═══ PROVIDED INFORMATION ═══

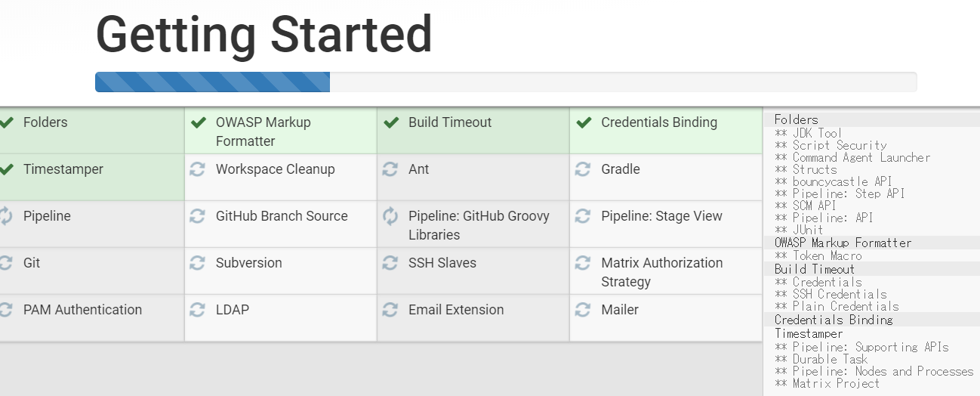Click the sync icon beside LDAP

(x=198, y=310)
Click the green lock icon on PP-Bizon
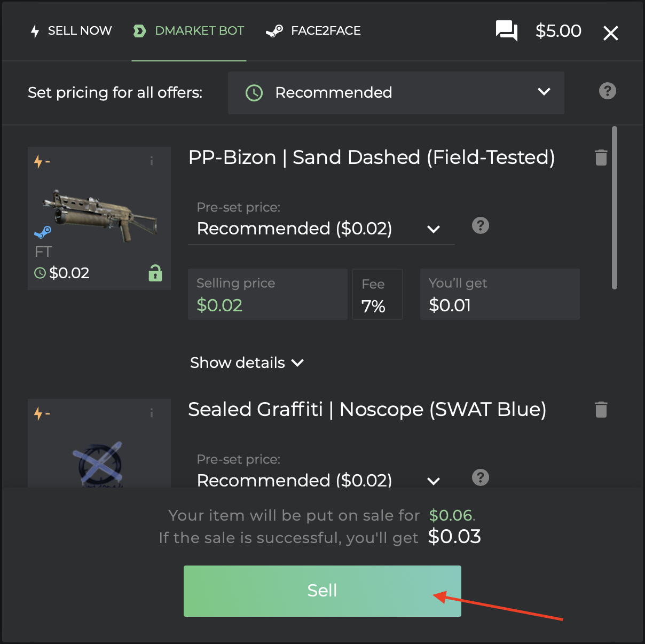 point(155,273)
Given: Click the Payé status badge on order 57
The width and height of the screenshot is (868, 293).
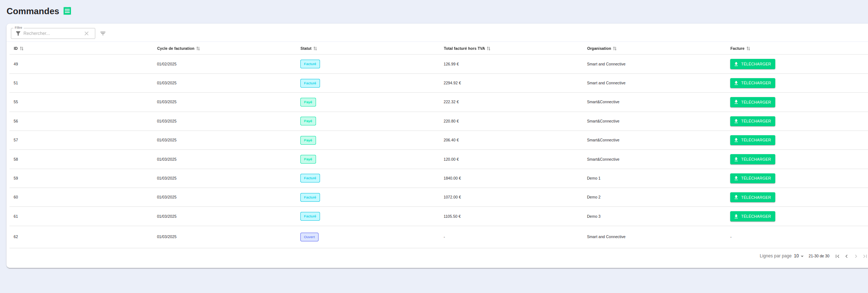Looking at the screenshot, I should (308, 140).
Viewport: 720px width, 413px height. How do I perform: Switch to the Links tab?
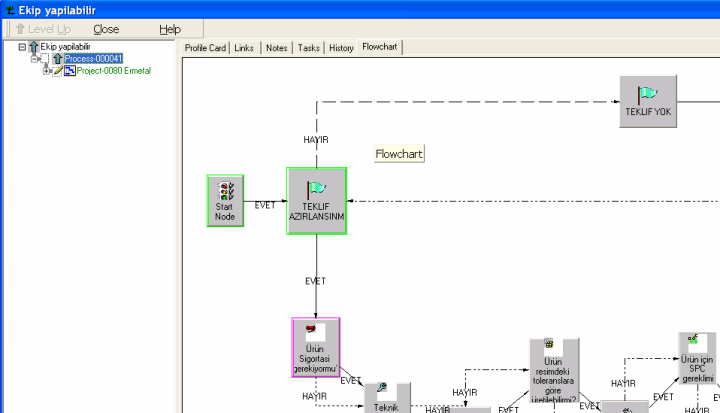[x=244, y=48]
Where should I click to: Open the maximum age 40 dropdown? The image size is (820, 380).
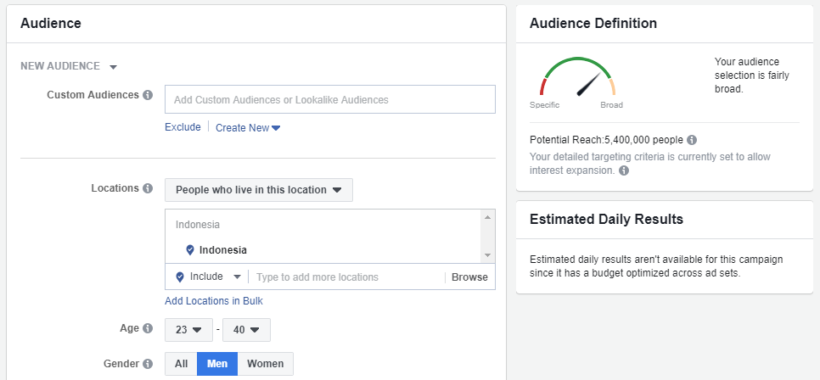pos(246,330)
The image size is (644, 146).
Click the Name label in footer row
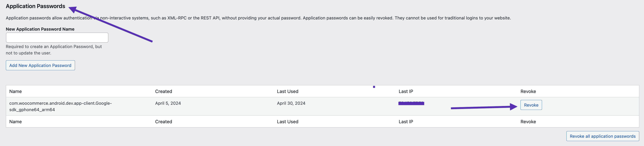click(x=15, y=122)
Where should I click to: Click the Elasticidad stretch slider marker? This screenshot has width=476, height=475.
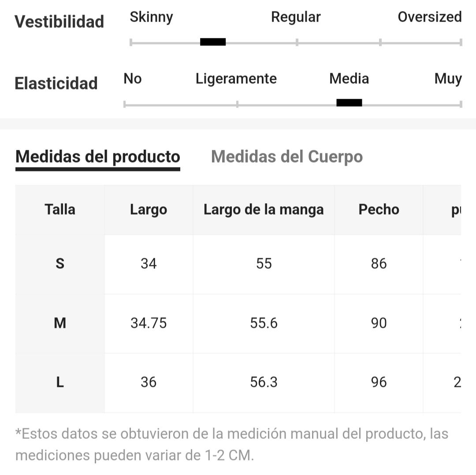(349, 103)
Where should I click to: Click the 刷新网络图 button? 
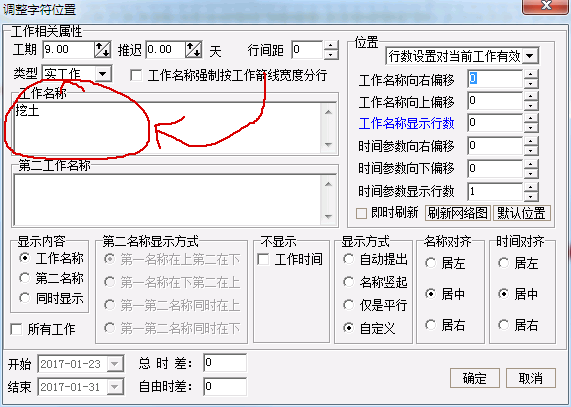pyautogui.click(x=457, y=213)
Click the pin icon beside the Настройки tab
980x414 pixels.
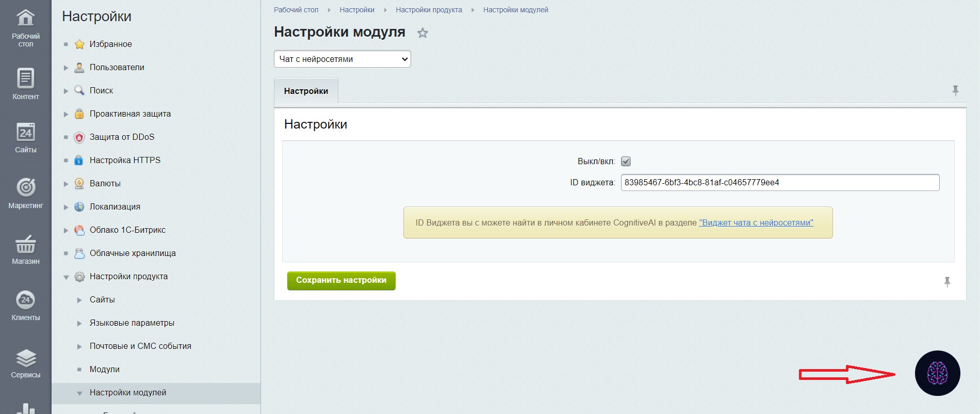click(955, 91)
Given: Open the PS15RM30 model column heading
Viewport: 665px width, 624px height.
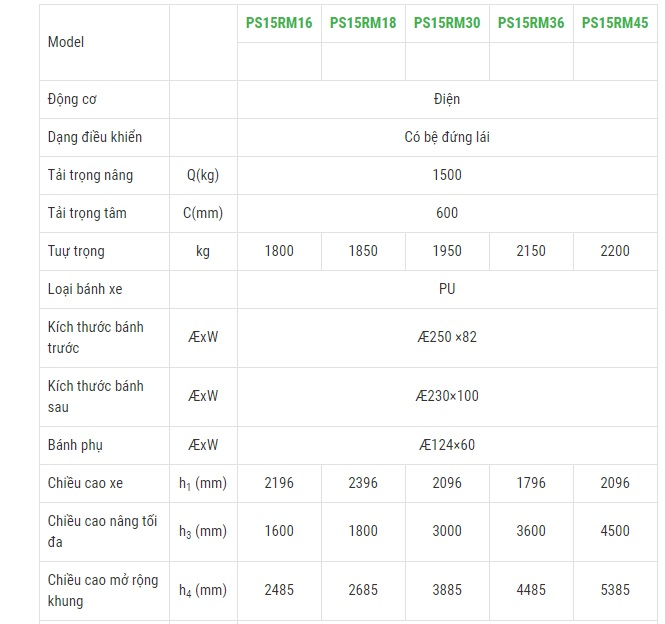Looking at the screenshot, I should tap(447, 23).
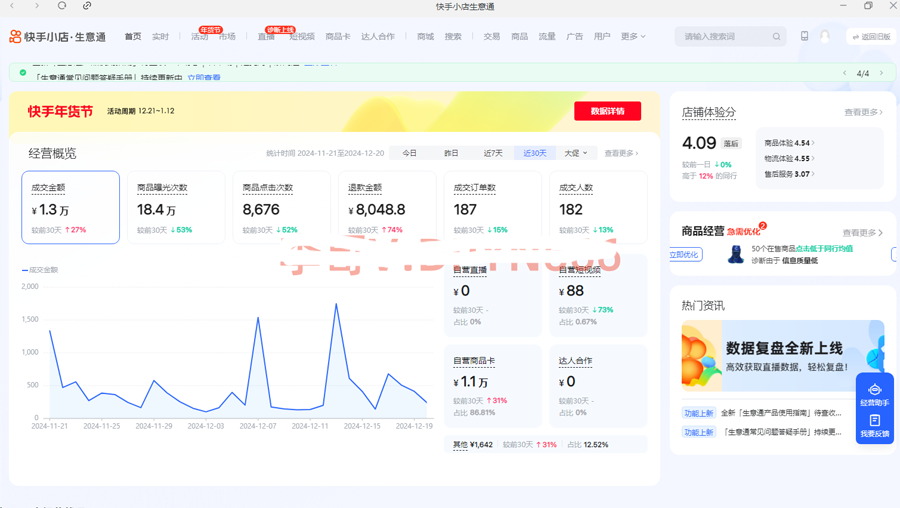Open the 大促 dropdown
Screen dimensions: 900x508
click(x=576, y=153)
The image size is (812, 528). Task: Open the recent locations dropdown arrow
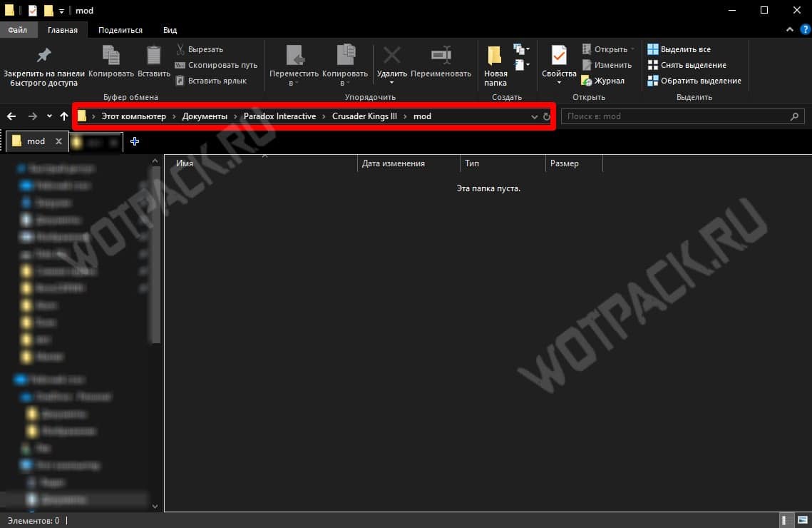(49, 116)
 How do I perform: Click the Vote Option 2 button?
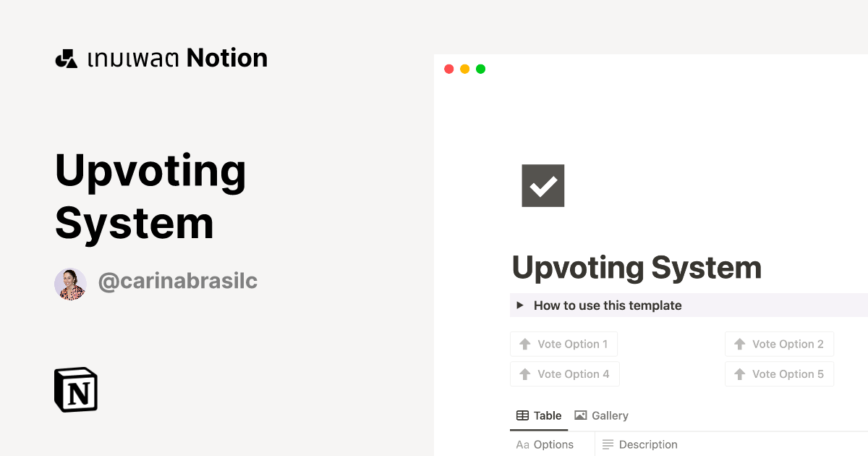779,344
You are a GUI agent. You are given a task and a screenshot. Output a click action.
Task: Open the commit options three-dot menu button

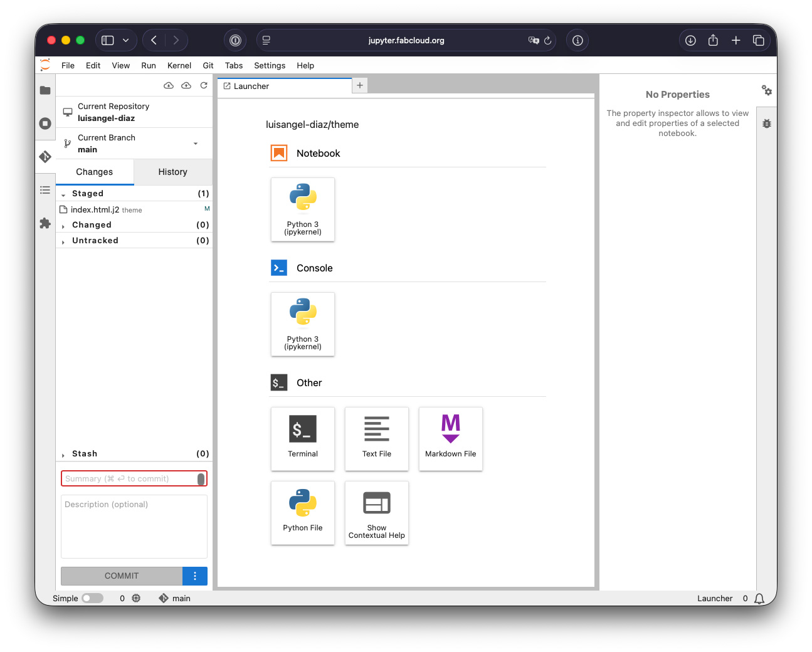coord(195,576)
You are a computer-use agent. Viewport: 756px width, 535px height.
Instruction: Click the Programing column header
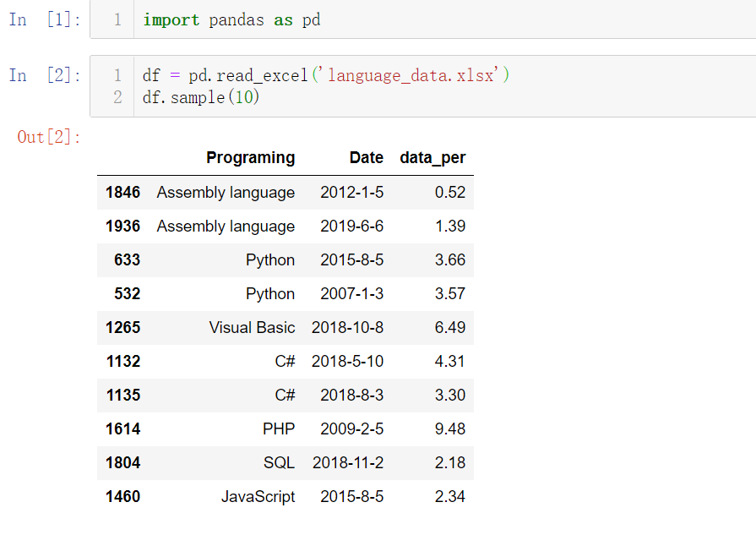click(250, 158)
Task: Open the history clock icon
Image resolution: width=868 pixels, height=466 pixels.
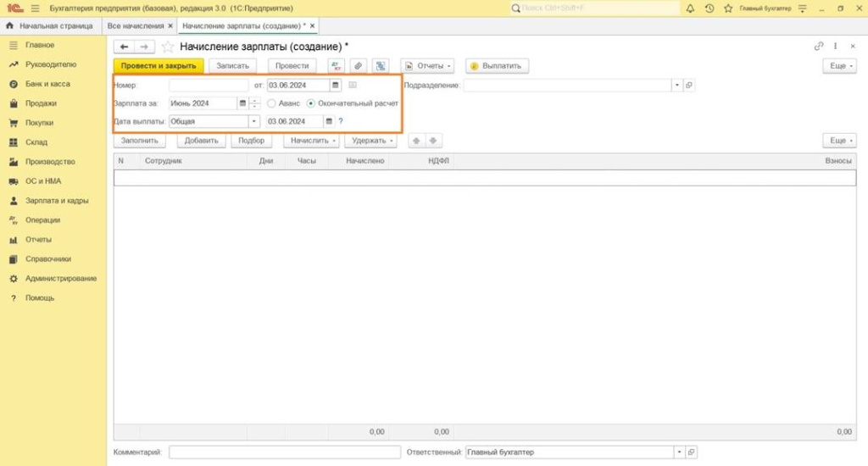Action: click(709, 8)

═══

### WORK TO COMPLETE
Look above for the line containing "Where should I click to: Open", then copy exactly from it through the line containing "Given: Open the PS15RM30 model column heading", keeping both and leaving out pictures. Add nothing else.

### ANSWER TO THE EXERCISE
Where should I click to: Open the maximum age 40 dropdown? The image size is (820, 380).
pos(246,330)
The image size is (644, 146).
Click the Name label in footer row
click(x=15, y=122)
Where should I click to: Click the Elasticidad stretch slider marker? This screenshot has width=476, height=475.
(349, 103)
Where should I click to: Click the 刷新网络图 button? 
pyautogui.click(x=457, y=213)
Click the pin icon beside the Настройки tab
980x414 pixels.
click(955, 91)
Given: Open the PS15RM30 model column heading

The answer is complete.